Les agents des brigades spécialisées se construisent un monde viril et belliqueux, ils ne voient pas les femmes ni les personnes âgées.

Fabien Jobard

à franceinfo

Pourtant lorsqu'une patrouille se rend dans une cité à 18 heures, ce qu'elle voit, c’est avant tout des familles ou des gens qui rentrent du boulot. Mais ce qu'elles veulent et ce qu'on leur demande, c'est du "flag". Leur perception du monde est totalement faussée. 

Une fois, lors de mes observations, une femme est venue demander de l'aide à des policiers parce que le petit ami de sa fille était menaçant, mais ça ne les intéressait pas, la femme en question a été priée d’aller voir ailleurs. C'est là tout le paradoxe, il y a une forte demande de police dans ces zones, mais la réponse n'est pas adéquate.

"Nous sommes dans les conséquences des abus du contrôle au faciès", a déclaré la sénatrice écologiste Esther Benbassa après les évènements d'Aulnay-sous-Bois. Qu'en pensez-vous ?
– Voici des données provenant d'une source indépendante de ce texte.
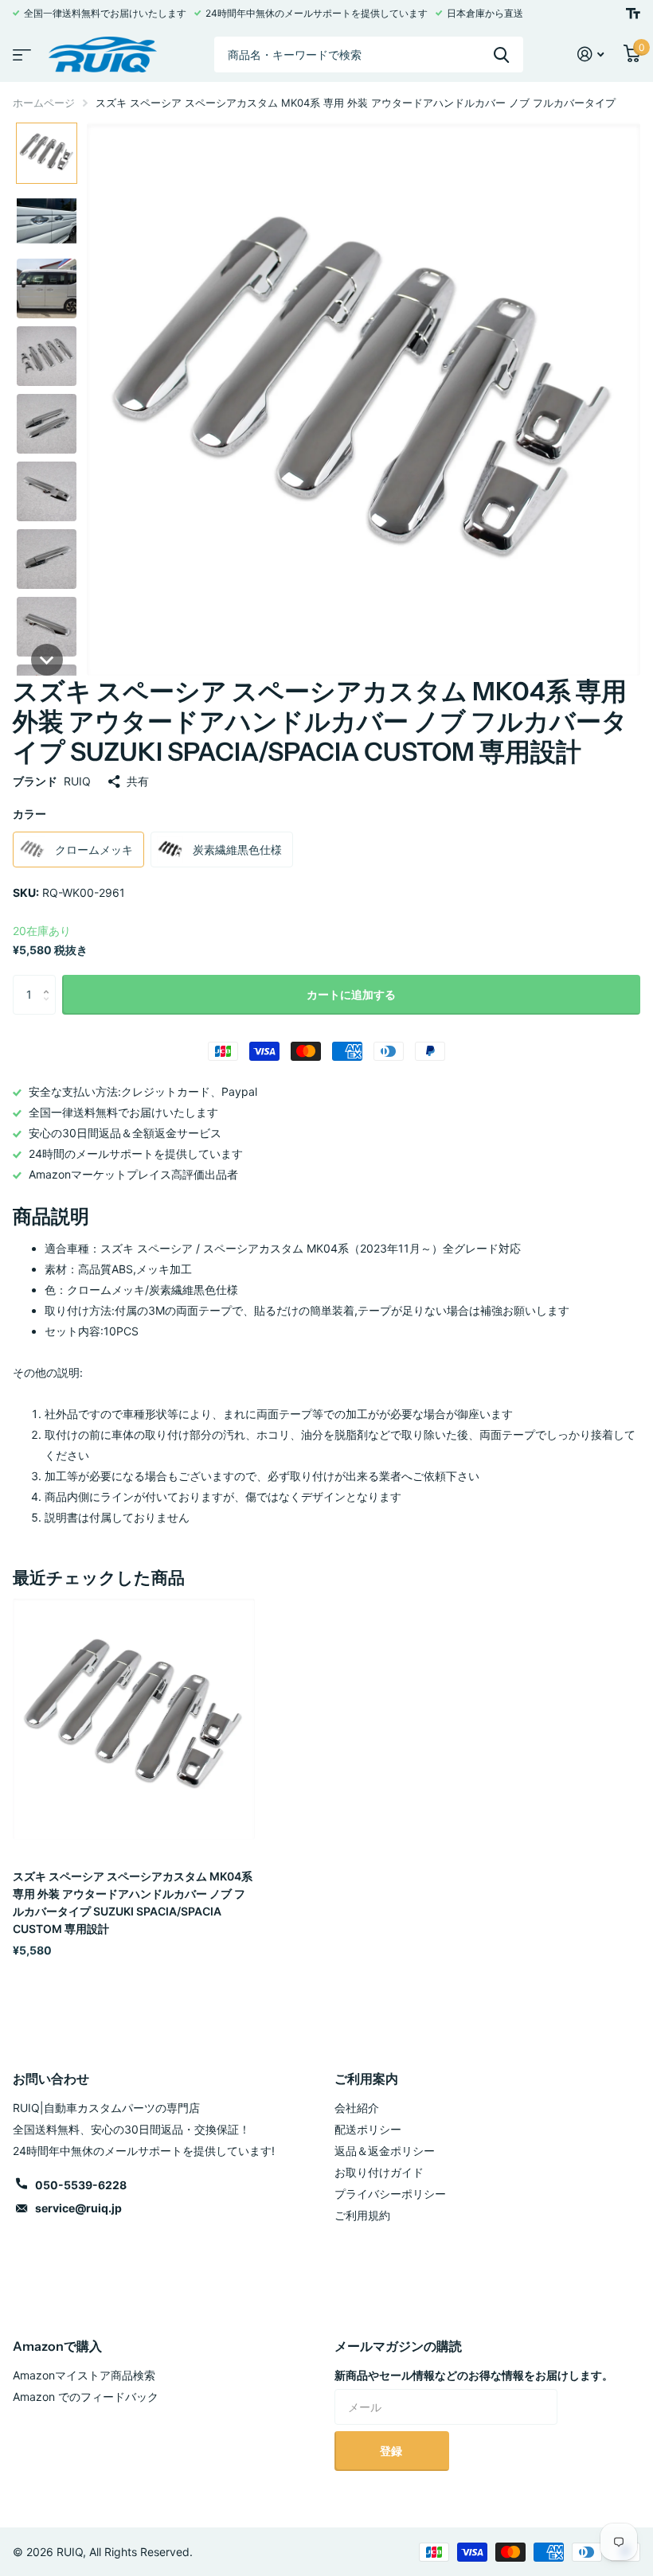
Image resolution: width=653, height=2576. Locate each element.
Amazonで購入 (57, 2346)
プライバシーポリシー (390, 2193)
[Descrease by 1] (50, 1009)
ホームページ (44, 102)
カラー (29, 813)
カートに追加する (351, 994)
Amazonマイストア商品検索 (84, 2375)
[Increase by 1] (50, 981)
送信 (501, 54)
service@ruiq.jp (78, 2208)
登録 (392, 2450)
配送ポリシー (367, 2129)
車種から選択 (20, 49)
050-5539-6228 (81, 2185)
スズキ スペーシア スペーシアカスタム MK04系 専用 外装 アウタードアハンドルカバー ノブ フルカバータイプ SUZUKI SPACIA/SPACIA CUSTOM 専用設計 (132, 1902)
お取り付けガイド (379, 2172)
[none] (46, 153)
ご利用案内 (366, 2079)
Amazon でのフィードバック (85, 2396)
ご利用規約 (362, 2215)
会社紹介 (356, 2107)
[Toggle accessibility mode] (633, 13)
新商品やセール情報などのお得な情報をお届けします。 (473, 2375)
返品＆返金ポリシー (384, 2150)
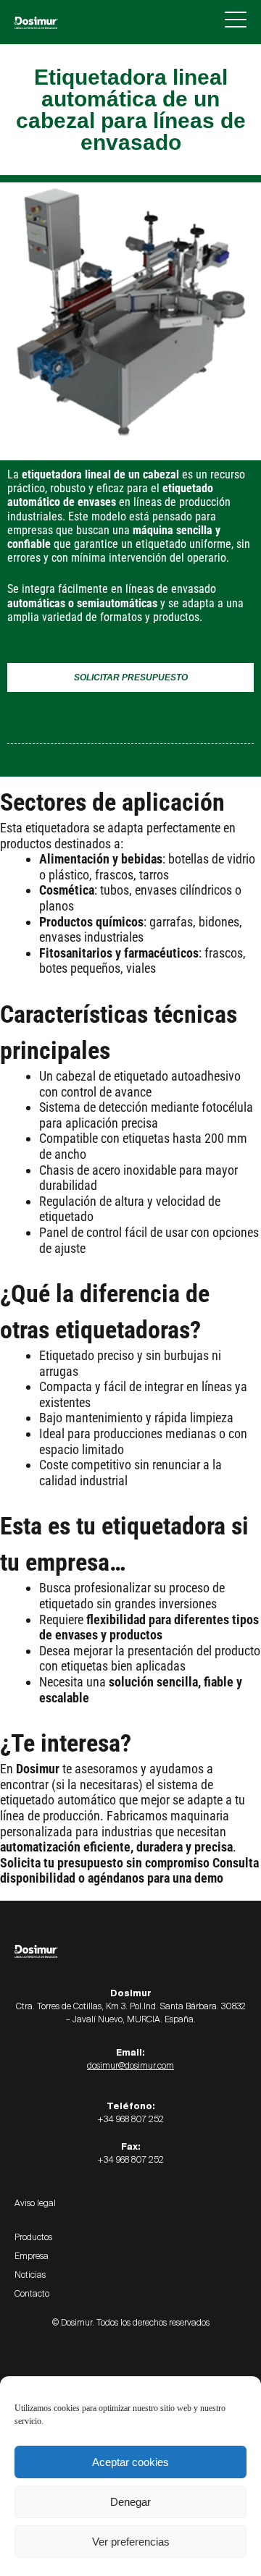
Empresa (31, 2256)
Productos (33, 2237)
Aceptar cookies (130, 2462)
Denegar (130, 2502)
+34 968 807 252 (130, 2119)
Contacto (31, 2294)
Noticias (30, 2275)
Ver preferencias (131, 2541)
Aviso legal (35, 2203)
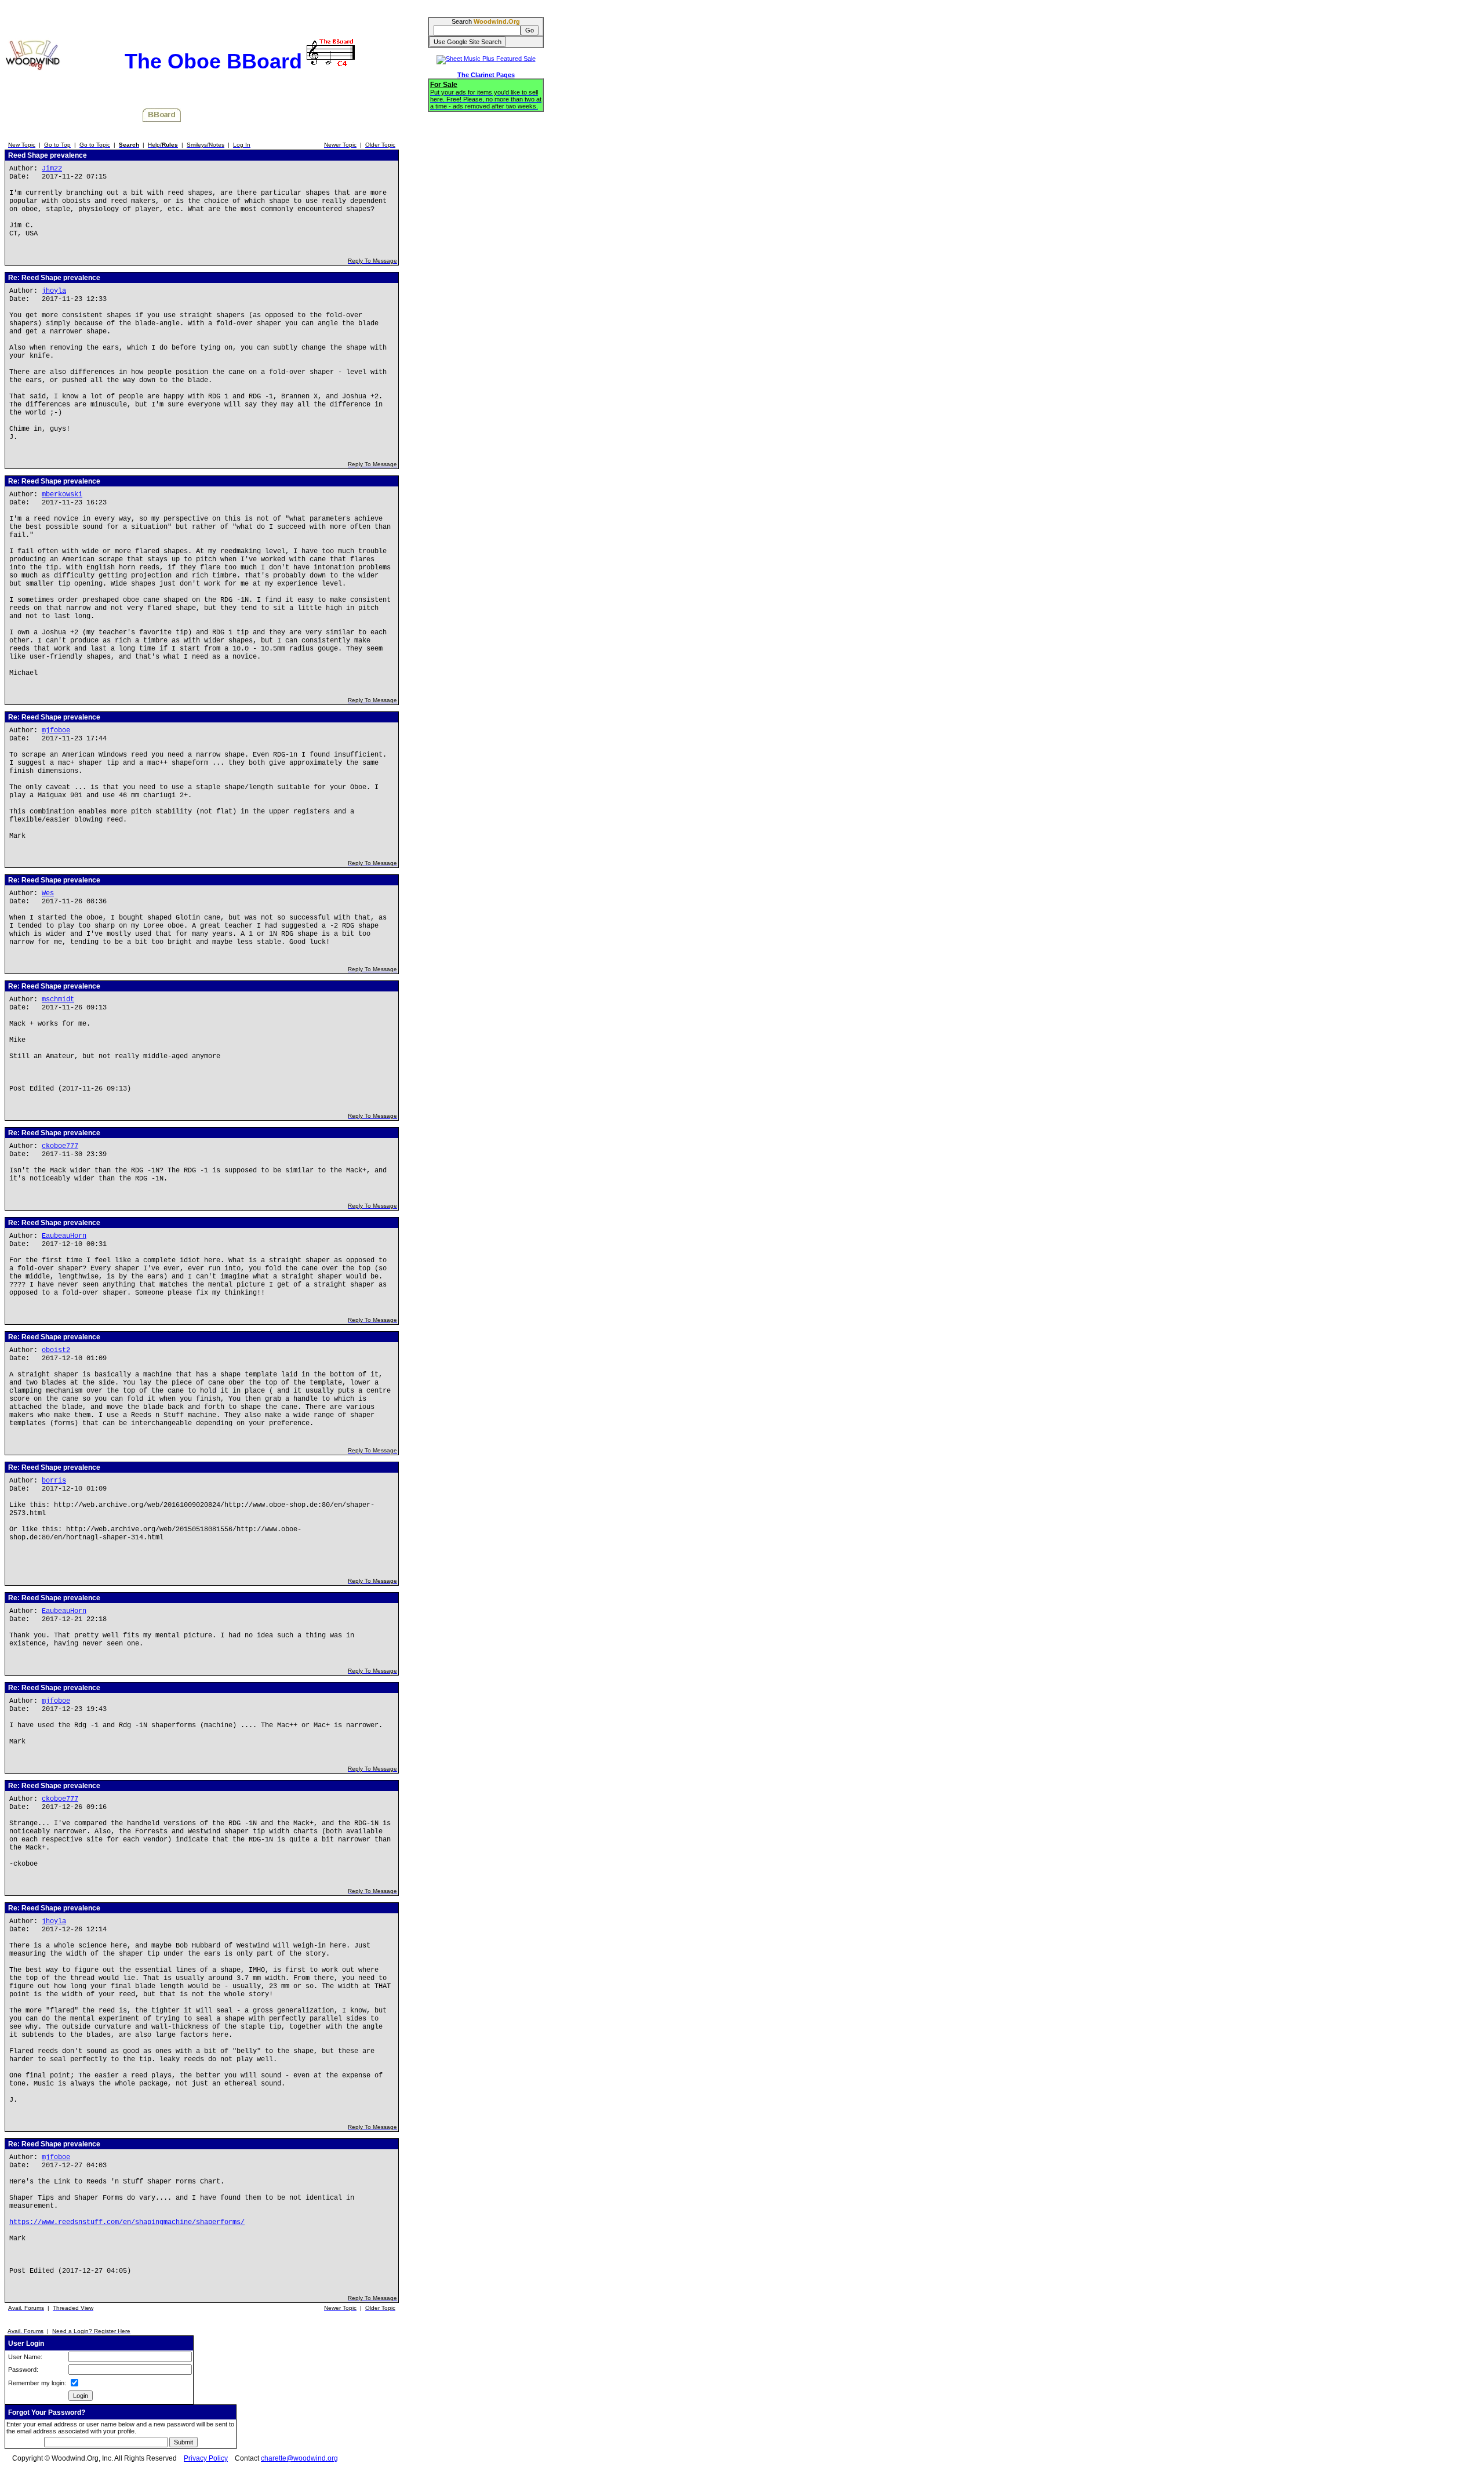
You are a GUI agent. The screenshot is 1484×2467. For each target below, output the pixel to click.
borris (54, 1481)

Il est certain que les policiers participent à une vision racialisée de la société, et eux-mêmes le disent, "ce sont toujours les mêmes qu'on interpelle". De nombreuses études ont été publiées sur le sujet et montrent qu'on a plus de risque d'être contrôlé si l'on est Noir ou Arabe. Cela est dû à la politique du chiffre et à un état de fait : dans les banlieues, il y a plus de personnes d'origine étrangère.

Se développe alors chez les personnes interpellées un profond ressentiment envers la police et l'impression d'être une cible permanente. Mais comme il n'y a pas de politique globale sur cette question, les choses ne changent pas.

Certains dénoncent "l'impunité" des policiers, souvent peu condamnés.

Le paradoxe est assez clair. Pour toute déviance, la loi est plus sévère à l’égard des policiers, dépositaires de l’autorité publique et soumis à une exigence certaine d’exemplarité. Mais la justice les condamne peu, lorsqu’elle examine les violences qui lui sont rapportées.

D’abord, la violence est toujours confuse. Qui a commencé ? L’acte était-il proportionné ? Souvent les dossiers s’embourbent sur ces questions indémêlables. Deuxième raison : la justice est dépendante de la police et les policiers lui font savoir. Sans enquêteurs pour transmettre les affaires, pas de justice possible. Alors que les policiers sont sous l’autorité des procureurs, la relation de dépendance est, dans les faits, inverse. Lorsque l'un des leurs est poursuivi, les policiers s’empressent de faire pression sur le parquet local pour remettre en cause les poursuites.

Le maire d’Aulnay, Bruno Beschizza, le sait bien, puisqu'il est ancien policier. Il a tout de suite mis en cause, en sa qualité de maire, les manœuvres du parquet pour atténuer les motifs de poursuites contre le policier auteur du viol. C'est un geste rare de la part d’un politique, mais remarquable. Comme si, au fond, seuls d’anciens policiers, qui n’ont rien à craindre de la police, étaient à même de contrôler cette institution. C’est à mes yeux la leçon majeure de l’affaire d’Aulnay.